Decreased adenosine receptor binding in dystonic brains of the dtsz mutant

Abstract

In patients with paroxysmal non-kinesigenic dyskinesias, episodes of dystonia can be provoked by stress and also by methylxanthines (e.g. caffeine), which inhibit adenosine A 1/A 2A receptors. In the dt sz mutant hamster, a model of this movement disorder, adenosine A 1 receptor antagonists were previously found to worsen dystonia, while adenosine A 1 and A 2A receptor agonists exerted pronounced beneficial effects. Therefore, in the present study, adenosine receptor A 1 and A 2A binding was determined by autoradiographic analyses in dt sz hamsters under basal conditions, i.e. in the absence of a dystonic attack, and in a group of mutant hamsters which exhibited severe stress-induced dystonic attacks prior to kill.
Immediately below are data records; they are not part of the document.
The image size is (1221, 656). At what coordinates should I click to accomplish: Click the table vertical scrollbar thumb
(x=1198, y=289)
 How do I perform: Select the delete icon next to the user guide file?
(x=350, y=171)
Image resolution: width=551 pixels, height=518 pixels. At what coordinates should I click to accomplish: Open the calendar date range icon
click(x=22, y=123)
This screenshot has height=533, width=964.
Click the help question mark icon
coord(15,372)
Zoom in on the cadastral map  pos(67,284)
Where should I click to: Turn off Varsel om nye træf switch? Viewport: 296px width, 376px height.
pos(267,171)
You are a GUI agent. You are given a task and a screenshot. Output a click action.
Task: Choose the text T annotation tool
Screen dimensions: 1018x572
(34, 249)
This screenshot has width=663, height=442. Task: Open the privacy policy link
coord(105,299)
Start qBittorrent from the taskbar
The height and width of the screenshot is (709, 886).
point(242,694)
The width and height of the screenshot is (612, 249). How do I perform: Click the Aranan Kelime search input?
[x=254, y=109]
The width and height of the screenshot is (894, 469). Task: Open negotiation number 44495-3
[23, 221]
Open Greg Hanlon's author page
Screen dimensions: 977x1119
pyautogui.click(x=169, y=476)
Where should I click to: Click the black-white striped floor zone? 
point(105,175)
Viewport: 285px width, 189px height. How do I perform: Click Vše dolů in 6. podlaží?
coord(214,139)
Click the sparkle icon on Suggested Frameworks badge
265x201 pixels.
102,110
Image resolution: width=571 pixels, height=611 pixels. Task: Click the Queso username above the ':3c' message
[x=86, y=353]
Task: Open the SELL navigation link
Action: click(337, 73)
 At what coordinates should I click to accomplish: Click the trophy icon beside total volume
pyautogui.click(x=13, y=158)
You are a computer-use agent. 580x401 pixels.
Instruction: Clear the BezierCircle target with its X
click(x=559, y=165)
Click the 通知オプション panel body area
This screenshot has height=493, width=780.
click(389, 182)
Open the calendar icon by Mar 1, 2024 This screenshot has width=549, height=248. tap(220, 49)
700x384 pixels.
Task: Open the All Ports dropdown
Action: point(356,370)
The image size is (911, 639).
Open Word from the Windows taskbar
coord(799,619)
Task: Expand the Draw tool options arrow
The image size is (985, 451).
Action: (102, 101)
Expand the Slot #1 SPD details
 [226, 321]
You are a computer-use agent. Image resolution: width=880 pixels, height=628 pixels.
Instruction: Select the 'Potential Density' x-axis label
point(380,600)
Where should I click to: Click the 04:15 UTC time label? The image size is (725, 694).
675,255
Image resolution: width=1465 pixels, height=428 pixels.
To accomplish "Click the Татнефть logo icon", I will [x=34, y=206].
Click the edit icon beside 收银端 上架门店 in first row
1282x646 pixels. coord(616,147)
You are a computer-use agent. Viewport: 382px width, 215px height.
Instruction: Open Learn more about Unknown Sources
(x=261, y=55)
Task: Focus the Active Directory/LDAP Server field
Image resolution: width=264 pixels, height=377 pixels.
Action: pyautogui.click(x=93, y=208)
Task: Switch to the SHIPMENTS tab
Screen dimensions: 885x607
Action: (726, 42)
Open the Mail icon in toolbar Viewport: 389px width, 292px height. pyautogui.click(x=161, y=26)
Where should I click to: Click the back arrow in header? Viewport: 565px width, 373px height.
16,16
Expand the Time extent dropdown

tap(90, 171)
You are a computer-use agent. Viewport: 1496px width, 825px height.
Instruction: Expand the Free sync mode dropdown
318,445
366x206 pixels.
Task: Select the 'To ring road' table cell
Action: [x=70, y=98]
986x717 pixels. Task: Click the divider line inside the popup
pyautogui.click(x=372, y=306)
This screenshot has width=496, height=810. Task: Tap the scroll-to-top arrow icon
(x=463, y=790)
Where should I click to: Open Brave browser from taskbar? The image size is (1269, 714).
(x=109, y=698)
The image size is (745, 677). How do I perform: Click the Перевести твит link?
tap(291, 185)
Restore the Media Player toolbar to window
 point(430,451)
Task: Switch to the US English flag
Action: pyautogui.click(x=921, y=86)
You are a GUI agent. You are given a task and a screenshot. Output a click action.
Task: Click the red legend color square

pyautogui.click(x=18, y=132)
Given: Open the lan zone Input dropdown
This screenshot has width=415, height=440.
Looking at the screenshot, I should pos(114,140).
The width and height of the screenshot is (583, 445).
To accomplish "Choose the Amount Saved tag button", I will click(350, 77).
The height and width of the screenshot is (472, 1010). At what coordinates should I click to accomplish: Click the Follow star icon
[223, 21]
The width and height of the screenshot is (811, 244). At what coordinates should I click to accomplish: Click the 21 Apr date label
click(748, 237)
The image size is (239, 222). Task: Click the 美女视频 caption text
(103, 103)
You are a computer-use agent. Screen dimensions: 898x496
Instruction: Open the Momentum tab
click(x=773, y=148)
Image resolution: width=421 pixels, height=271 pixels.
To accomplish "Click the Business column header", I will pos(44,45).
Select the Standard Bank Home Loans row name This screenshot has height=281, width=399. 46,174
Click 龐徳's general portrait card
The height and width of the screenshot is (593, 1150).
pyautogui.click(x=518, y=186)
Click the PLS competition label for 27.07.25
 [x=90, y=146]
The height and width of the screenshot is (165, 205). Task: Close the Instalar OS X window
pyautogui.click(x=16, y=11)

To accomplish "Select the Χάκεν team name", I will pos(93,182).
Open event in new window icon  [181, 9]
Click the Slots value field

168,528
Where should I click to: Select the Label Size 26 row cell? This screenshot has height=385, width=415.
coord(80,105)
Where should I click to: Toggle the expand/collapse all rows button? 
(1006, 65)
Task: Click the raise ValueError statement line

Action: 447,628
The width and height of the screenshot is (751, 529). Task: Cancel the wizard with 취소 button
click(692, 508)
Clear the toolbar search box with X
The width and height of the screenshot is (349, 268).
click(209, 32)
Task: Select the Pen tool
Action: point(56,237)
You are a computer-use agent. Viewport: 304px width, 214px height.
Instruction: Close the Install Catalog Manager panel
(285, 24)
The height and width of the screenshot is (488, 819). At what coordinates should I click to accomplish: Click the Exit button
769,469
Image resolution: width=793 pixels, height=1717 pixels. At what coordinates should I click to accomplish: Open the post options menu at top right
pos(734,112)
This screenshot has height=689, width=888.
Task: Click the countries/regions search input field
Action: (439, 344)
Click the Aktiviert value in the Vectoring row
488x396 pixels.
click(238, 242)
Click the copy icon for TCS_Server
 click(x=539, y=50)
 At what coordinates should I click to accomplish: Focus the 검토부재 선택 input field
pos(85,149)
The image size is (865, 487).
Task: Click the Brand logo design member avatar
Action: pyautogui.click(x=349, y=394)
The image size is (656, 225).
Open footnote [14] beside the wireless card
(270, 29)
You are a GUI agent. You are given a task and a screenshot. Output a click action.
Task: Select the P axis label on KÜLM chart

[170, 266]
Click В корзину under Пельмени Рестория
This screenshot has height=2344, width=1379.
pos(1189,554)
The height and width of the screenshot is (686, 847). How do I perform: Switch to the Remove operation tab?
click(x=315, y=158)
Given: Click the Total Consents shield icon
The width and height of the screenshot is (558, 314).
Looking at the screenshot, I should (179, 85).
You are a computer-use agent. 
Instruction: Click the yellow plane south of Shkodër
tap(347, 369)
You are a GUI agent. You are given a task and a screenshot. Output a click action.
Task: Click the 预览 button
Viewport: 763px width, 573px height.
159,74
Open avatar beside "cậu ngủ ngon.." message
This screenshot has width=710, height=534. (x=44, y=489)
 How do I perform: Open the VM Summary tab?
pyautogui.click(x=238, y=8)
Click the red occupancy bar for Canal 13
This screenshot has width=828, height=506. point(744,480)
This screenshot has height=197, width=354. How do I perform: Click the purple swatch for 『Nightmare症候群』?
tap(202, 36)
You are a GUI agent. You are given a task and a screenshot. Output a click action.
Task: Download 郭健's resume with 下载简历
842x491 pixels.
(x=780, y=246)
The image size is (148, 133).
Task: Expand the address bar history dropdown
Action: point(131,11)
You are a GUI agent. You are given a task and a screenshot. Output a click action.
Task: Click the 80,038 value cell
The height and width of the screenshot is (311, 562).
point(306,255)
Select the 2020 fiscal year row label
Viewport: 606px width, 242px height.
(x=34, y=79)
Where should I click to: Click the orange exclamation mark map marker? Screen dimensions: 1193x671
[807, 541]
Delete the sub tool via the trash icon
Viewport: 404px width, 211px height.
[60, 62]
In comparison with non-dystonic control hamsters, [ 3H]DPCPX (8-cyclopentyl-1,3-dipropylxanthine) binding to adenosine A 1 receptors and [ 3H]CGS 21680 (2 p-(2carboxyethylphen-ethylamino-5′- N-ethlycarboxamindoadenosine) binding to adenosine A 2A receptors were significantly lower throughout the brain of dystonic animals. Under normal resting conditions, mutant hamsters showed significant decreases in adenosine A 1 (−12 to−42%) and in A 2A (−19 to−34%) receptor binding compared with controls. Stressful stimulation increased adenosine A 1 and A 2A receptor binding in almost all brain regions in both control and dystonic hamsters. The stress-induced increase was more marked in mutant hamsters, leading to a disappearance of differences in most regions compared with stimulated controls, except the striatum. In view of previous findings of striking beneficial effects of adenosine A 1 and A 2A receptor agonists and of striatal dysfunctions in the dt sz mutant, the reduced adenosine receptor binding may be an important factor in the pathogenesis of paroxysmal dystonia.